Un’opera grande di misericordia è il perdono dei fratelli, se in qualche cosa ci avessero offeso. Sul perdono bisogna dire due cose: esso è l’opera tipicamente cristiana. Il cristiano è colui che perdona tutto, indistintamente, senza guardare in faccia colui che lo ha offeso.


La seconda cosa è questa: se dobbiamo perdonare i fratelli come Cristo ha perdonato noi, o come il Padre ha perdonato noi in Cristo, se Cristo è il nostro modello e l’unica via del perdono nel mondo, allora bisogna aggiungere che perdonare gli altri è anche offrire la vita per gli altri perché Dio perdoni il loro peccato e conceda loro la grazia della salvezza eterna.


Senza una grazia particolare l’uomo difficilmente conosce il perdono. La carne non ha come legge il perdono, bensì la vendetta, il desiderio di giustizia e altro.


Senza l’inserimento in Cristo nella volontà di realizzare in tutto e per tutto la sua vita dentro di noi, diviene impossibile morire per l’altro, perché ottenga il perdono dei suoi peccati. Come Cristo si offre la vita per il perdono.


Questo è lo specifico cristiano e solo il cristiano che realizza tutto di Cristo nella sua vita raggiunge quest’altissima perfezione: dare la propria vita perché l’altro venga perdonato da Dio, dopo averlo noi perdonato e offerto la vita per il suo ritorno nella verità di Dio, nella sua grazia e nella sua benevolenza.

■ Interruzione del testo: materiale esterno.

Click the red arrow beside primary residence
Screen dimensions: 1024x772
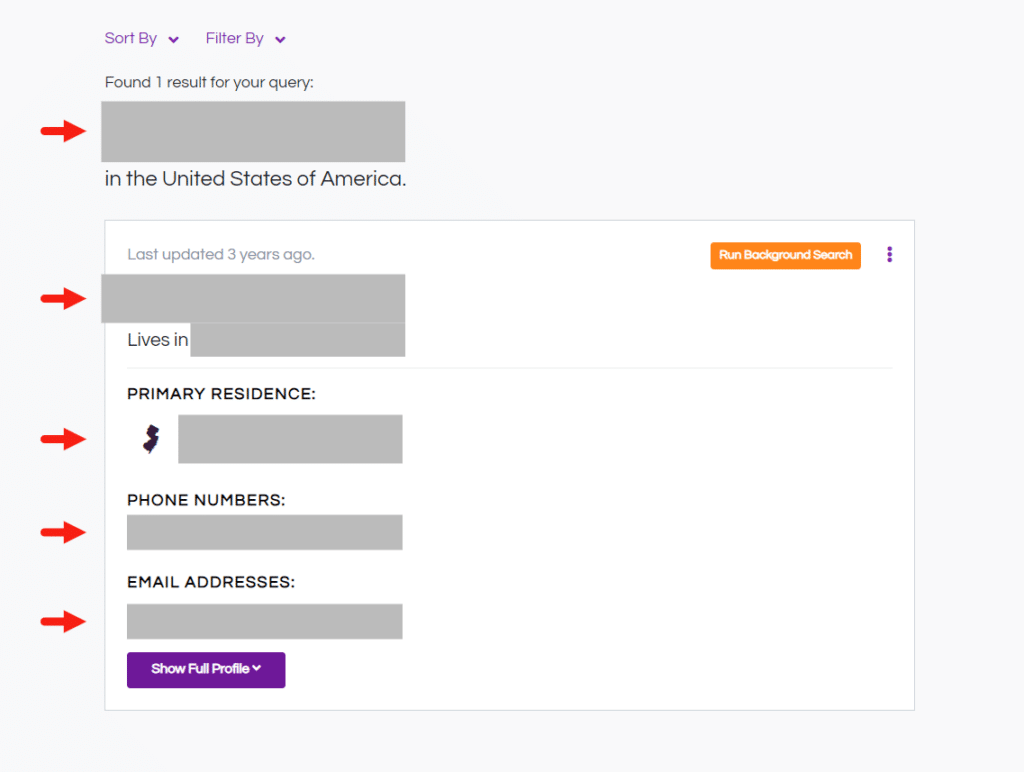tap(63, 439)
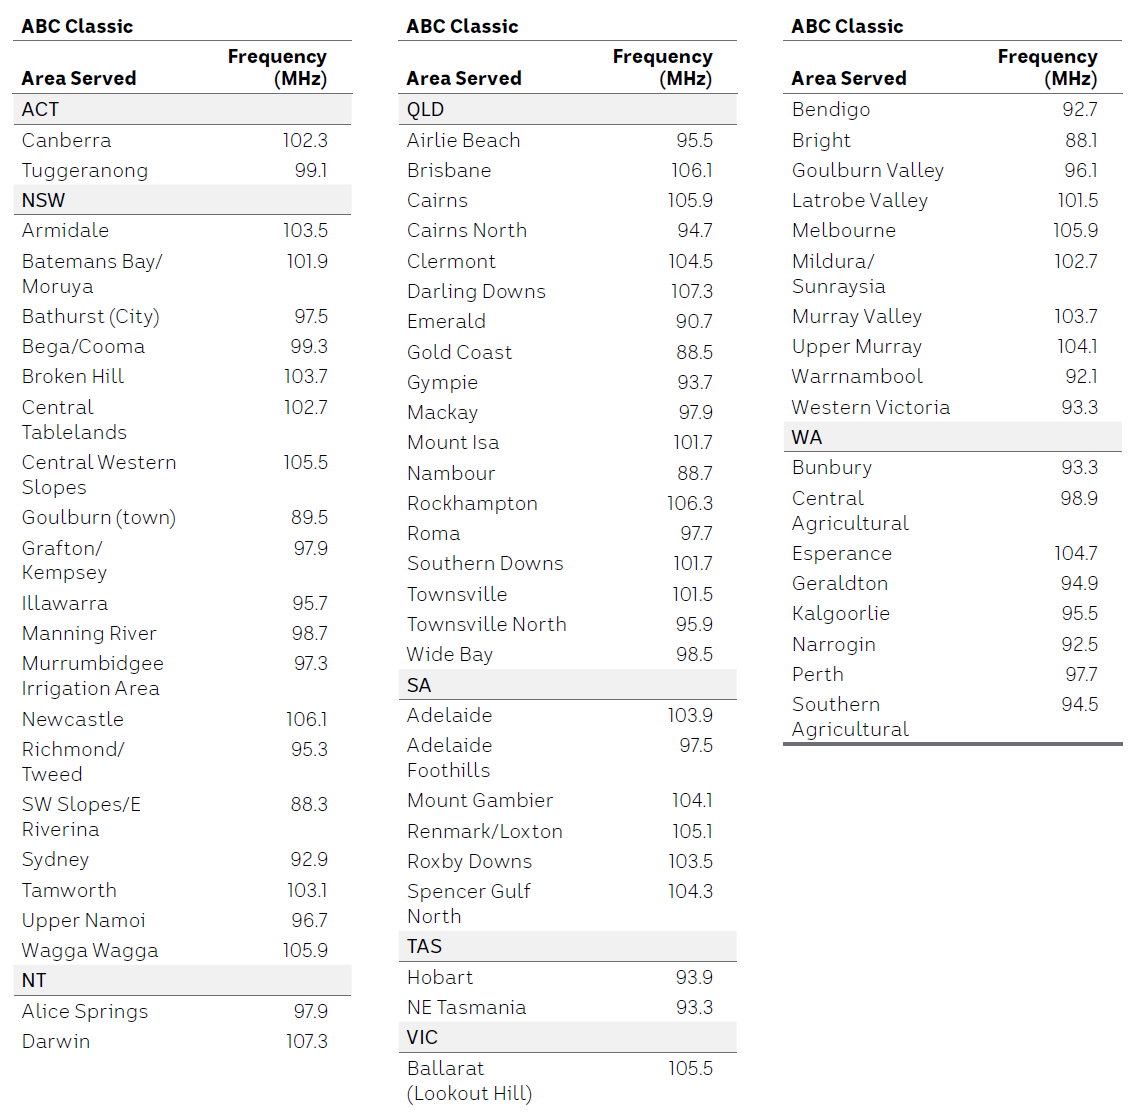Select the SA section header
The image size is (1144, 1120).
(568, 685)
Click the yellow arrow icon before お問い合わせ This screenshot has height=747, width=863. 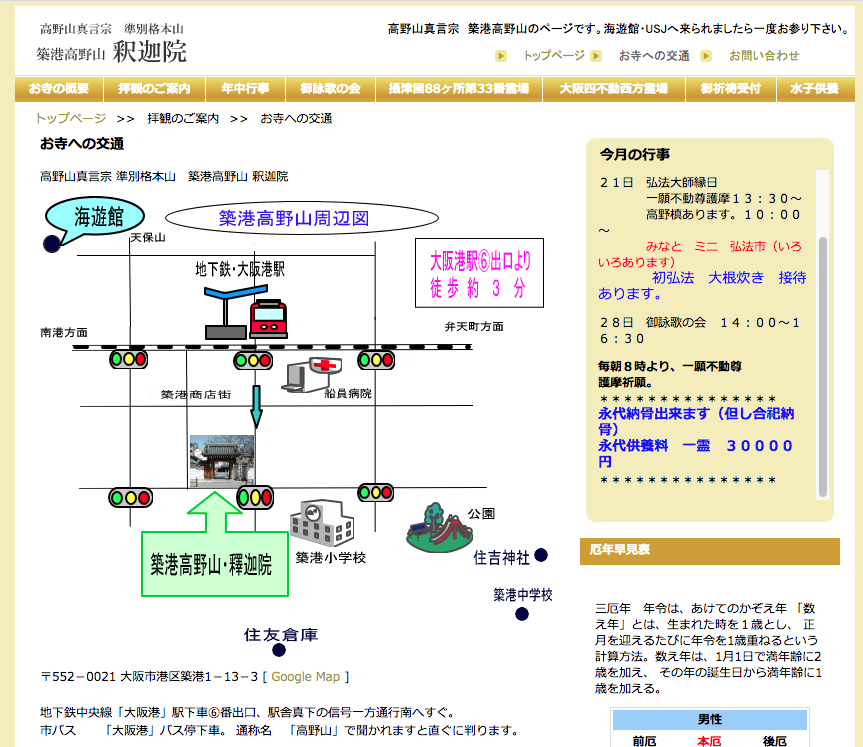coord(706,56)
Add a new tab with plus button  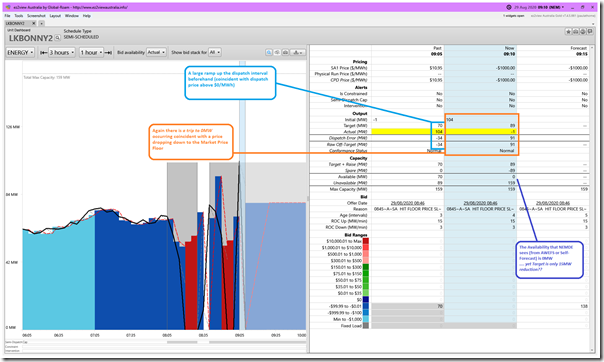[x=41, y=23]
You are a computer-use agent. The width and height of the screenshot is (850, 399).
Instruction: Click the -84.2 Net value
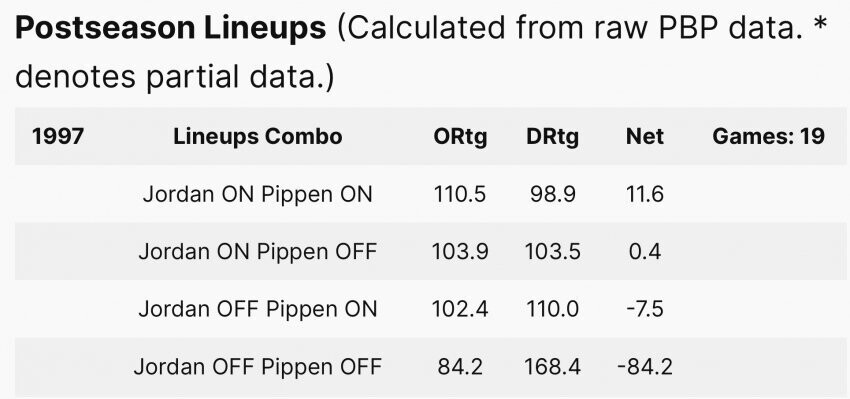tap(645, 367)
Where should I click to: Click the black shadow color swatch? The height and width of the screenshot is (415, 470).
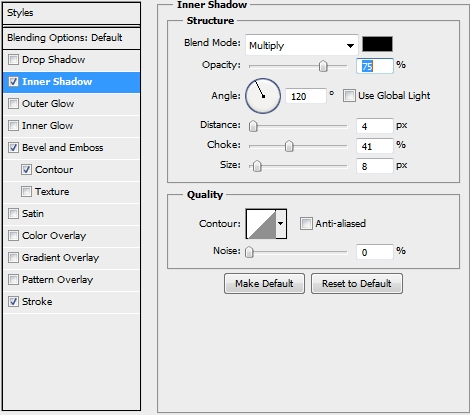click(377, 44)
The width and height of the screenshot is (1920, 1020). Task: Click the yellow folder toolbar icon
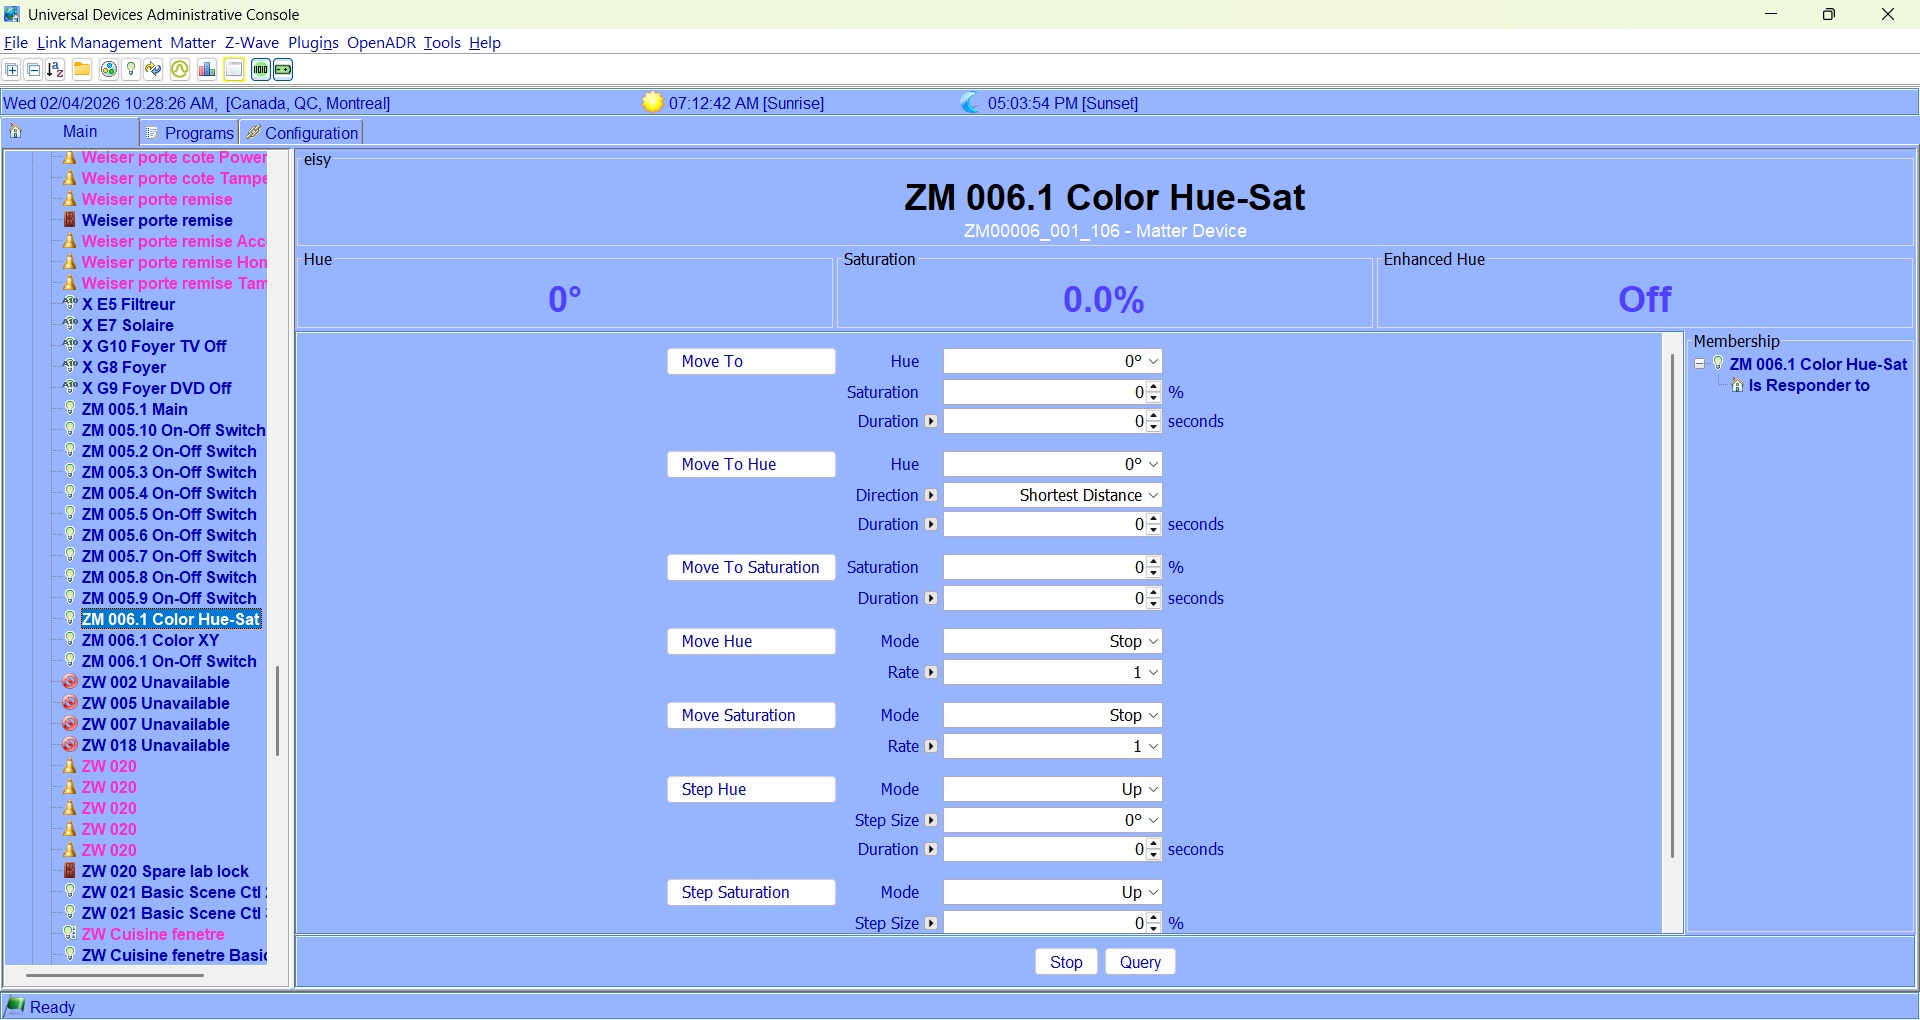[82, 69]
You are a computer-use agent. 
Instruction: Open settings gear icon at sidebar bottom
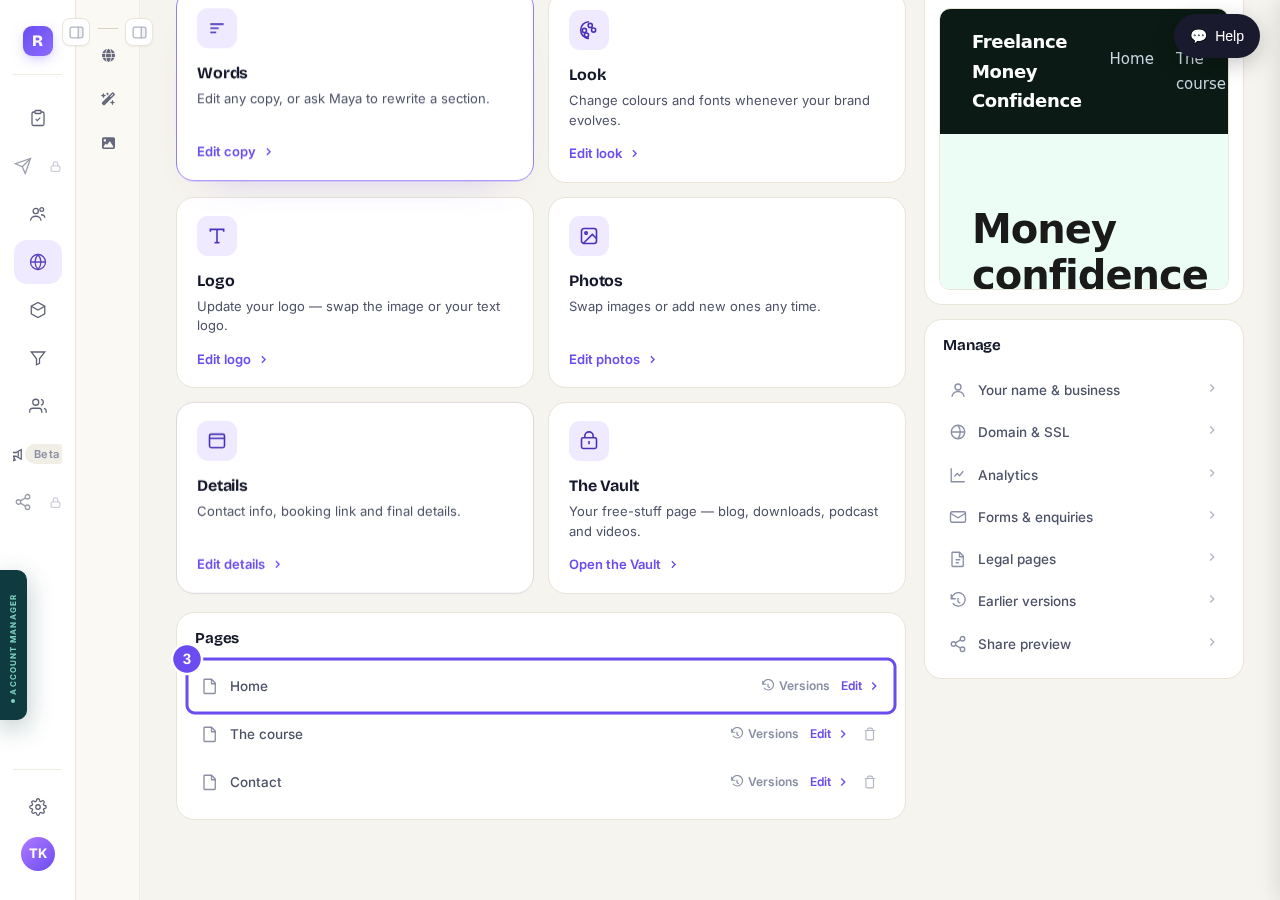point(38,807)
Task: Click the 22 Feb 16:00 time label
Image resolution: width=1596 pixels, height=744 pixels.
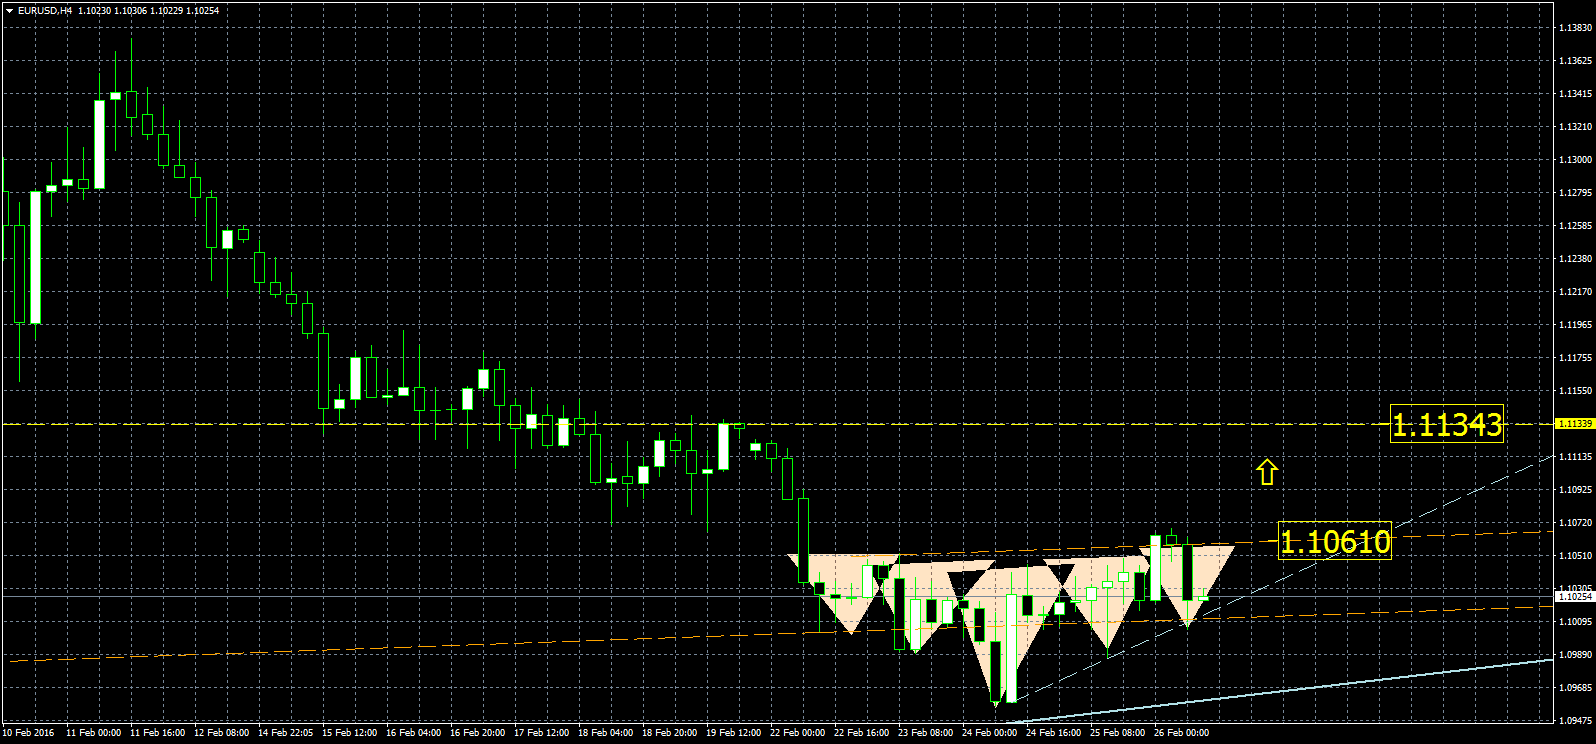Action: click(861, 733)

Se lo scopo del cristiano è quello di offrire la propria vita per il perdono dei fratelli, si comprende come ogni altro atto di misericordia è solo propedeutico a quest’ultimo atto supremo, ma anche come sia anticristiano comportarsi con sdegno, clamore, asprezza, ira, maldicenza, malignità.


È anticristiano perché la redenzione, la salvezza, la giustificazione, l’elevazione dell’altro nel mistero di Cristo Gesù passa attraverso il dono della nostra vita.


Si dona la vita fisica perché l’altro abbia una vita spirituale solida e intensa. Questo è il valore della vita del cristiano sulla terra: farne un sacrificio, un’oblazione, un’offerta sacra al Signore, perché sia cancellato il peccato del mondo e sia aperta la via della salvezza ad ogni uomo di buona volontà.